== WHAT TO WORK ON ==
Among the entries, find the lines with the string "window" and copy them.

== MATERIAL SUPPLIED ==
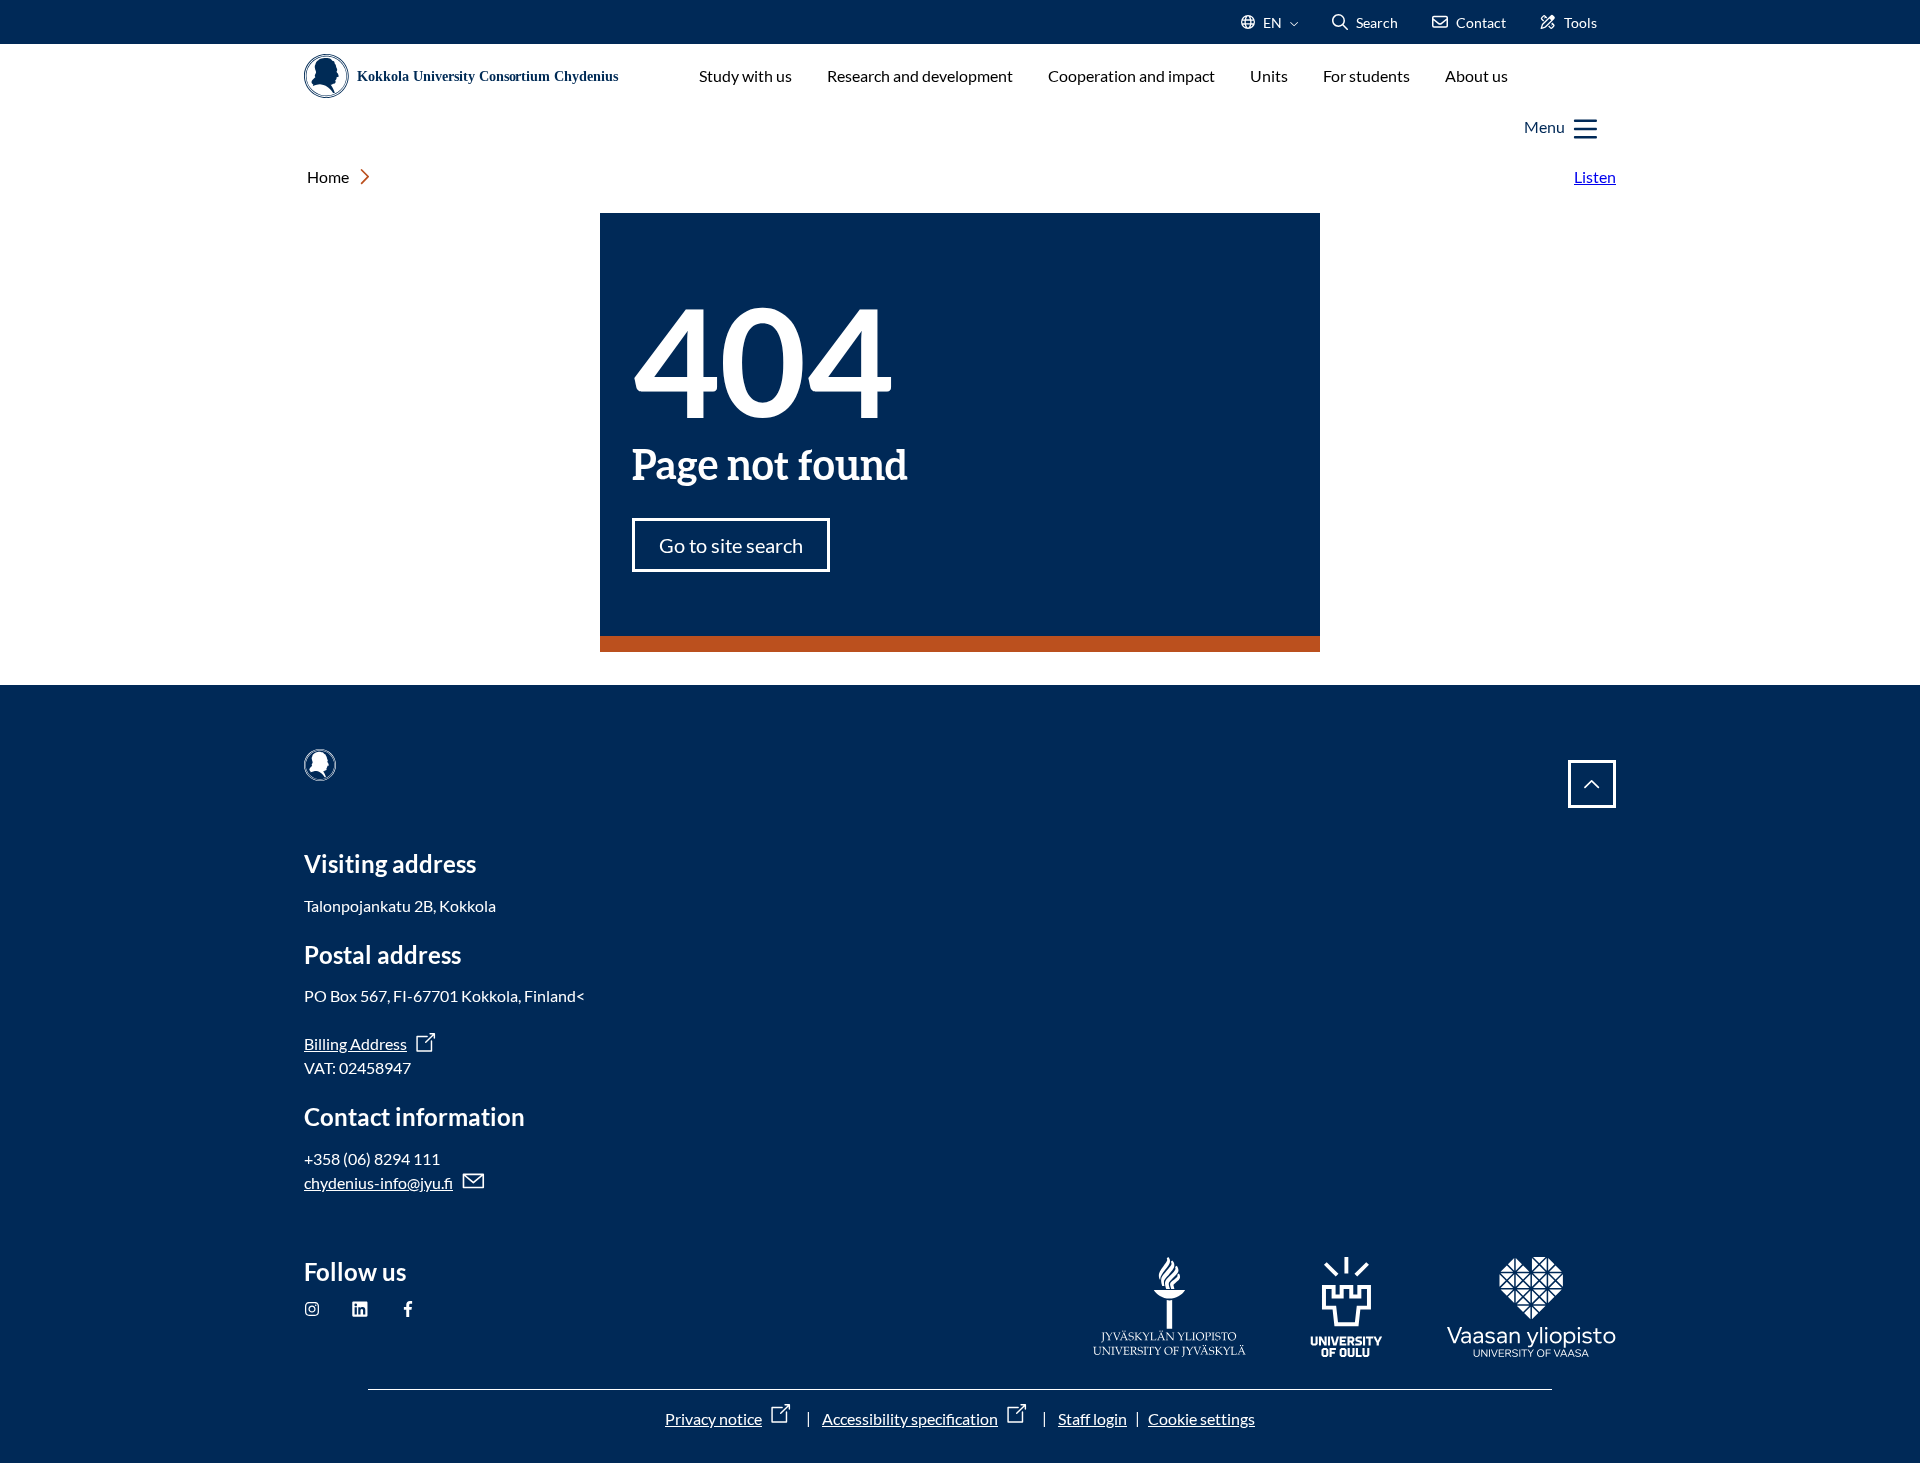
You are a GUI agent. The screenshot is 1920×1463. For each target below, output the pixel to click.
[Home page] (469, 76)
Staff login (1092, 1418)
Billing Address (355, 1043)
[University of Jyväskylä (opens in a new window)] (1170, 1307)
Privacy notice (713, 1418)
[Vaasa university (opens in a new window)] (1531, 1307)
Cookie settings (1201, 1418)
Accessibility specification (910, 1418)
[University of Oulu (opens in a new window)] (1346, 1307)
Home (328, 176)
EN (1270, 28)
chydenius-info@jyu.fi (378, 1182)
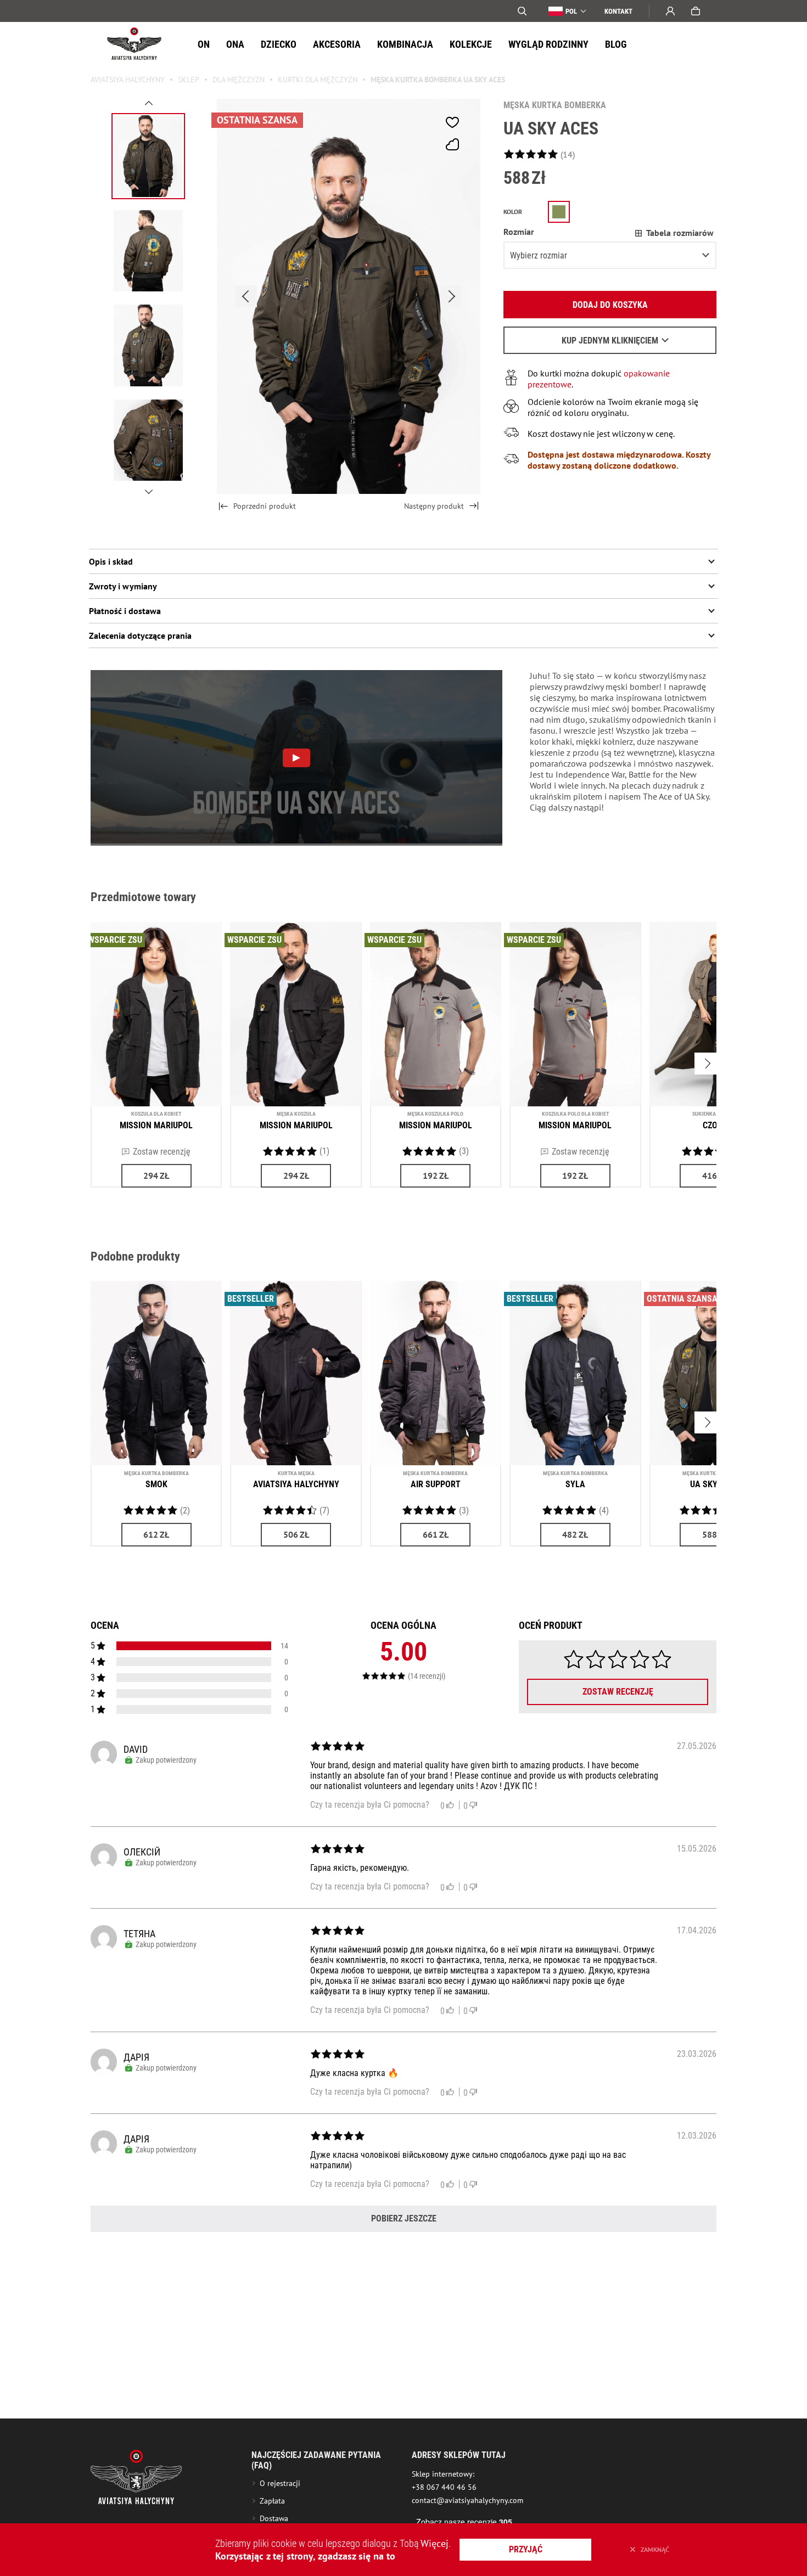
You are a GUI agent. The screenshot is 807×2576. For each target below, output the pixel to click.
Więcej (435, 2543)
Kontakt (618, 11)
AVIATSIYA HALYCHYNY (296, 1484)
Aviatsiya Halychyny (128, 80)
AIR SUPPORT (436, 1484)
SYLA (575, 1484)
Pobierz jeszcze (403, 2218)
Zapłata (272, 2501)
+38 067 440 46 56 (444, 2487)
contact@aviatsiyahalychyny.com (467, 2500)
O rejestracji (280, 2483)
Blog (616, 44)
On (204, 44)
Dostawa (274, 2518)
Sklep (188, 80)
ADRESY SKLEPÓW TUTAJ (459, 2455)
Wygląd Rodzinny (548, 44)
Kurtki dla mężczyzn (317, 80)
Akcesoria (337, 44)
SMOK (156, 1484)
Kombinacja (405, 44)
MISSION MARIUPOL (156, 1125)
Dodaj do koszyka (610, 305)
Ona (235, 44)
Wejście (670, 11)
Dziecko (278, 44)
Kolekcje (471, 44)
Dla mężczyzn (238, 80)
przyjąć (525, 2549)
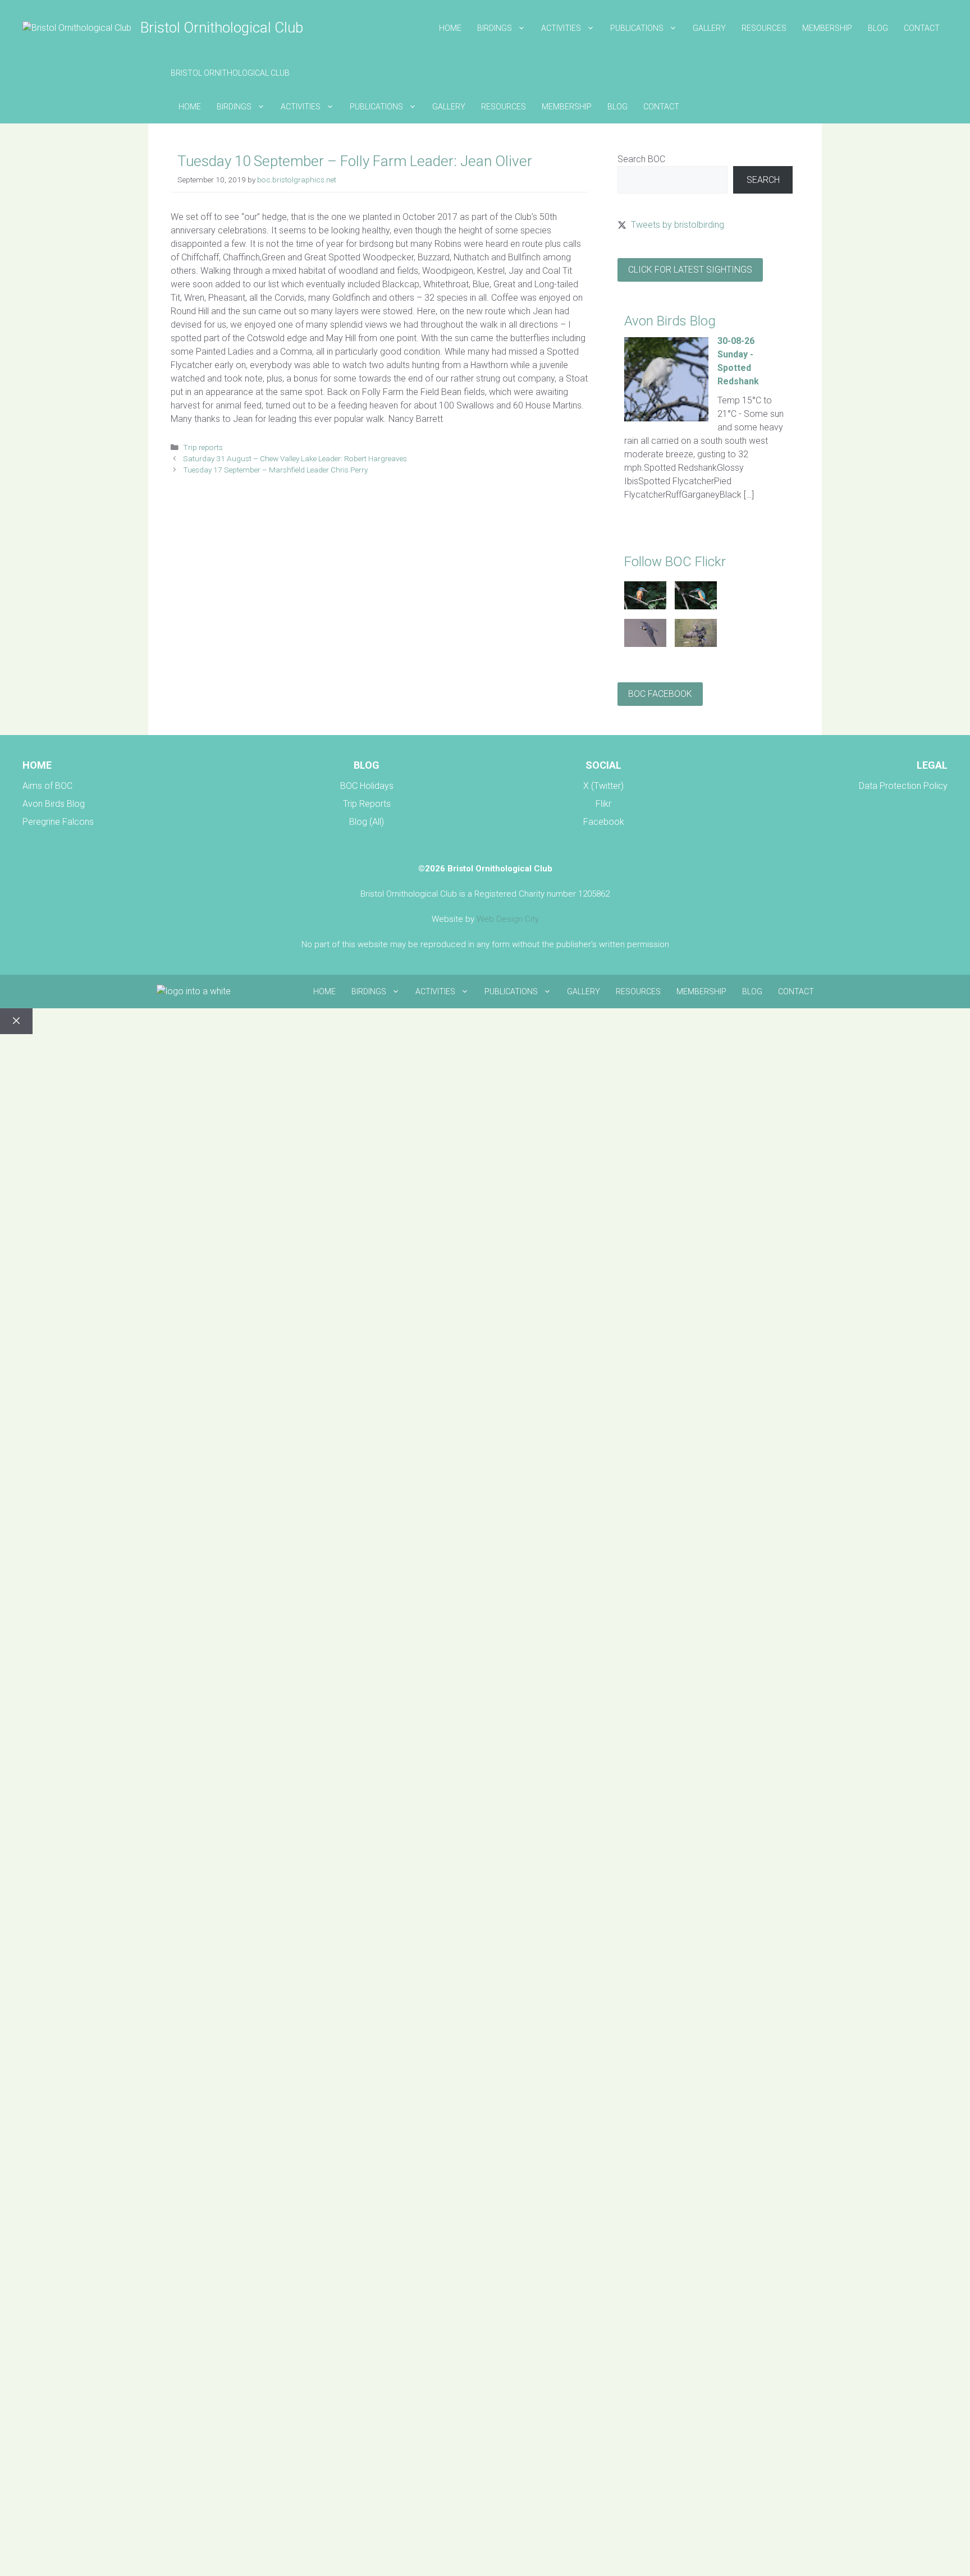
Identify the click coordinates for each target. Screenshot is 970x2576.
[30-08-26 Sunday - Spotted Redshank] (666, 418)
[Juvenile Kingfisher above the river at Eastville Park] (645, 606)
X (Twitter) (603, 785)
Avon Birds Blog (53, 803)
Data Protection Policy (903, 785)
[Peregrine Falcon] (645, 644)
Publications (637, 28)
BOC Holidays (367, 785)
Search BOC (641, 159)
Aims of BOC (47, 785)
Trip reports (203, 447)
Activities (561, 28)
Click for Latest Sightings (690, 269)
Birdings (494, 28)
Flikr (603, 803)
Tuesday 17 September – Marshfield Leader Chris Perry (275, 469)
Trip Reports (367, 803)
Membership (827, 28)
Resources (764, 28)
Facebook (603, 821)
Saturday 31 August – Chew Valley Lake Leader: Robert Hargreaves (295, 458)
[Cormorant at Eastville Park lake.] (696, 644)
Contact (922, 28)
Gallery (709, 28)
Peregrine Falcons (58, 821)
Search (763, 180)
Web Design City (508, 919)
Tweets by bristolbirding (677, 224)
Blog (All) (366, 821)
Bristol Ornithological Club (221, 27)
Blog (878, 28)
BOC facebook (660, 693)
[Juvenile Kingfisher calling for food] (696, 606)
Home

== ANSWER BOX ==
[University of Jyväskylä (opens in a new window)] (1170, 1307)
[Vaasa university (opens in a new window)] (1531, 1307)
[University of Oulu (opens in a new window)] (1346, 1307)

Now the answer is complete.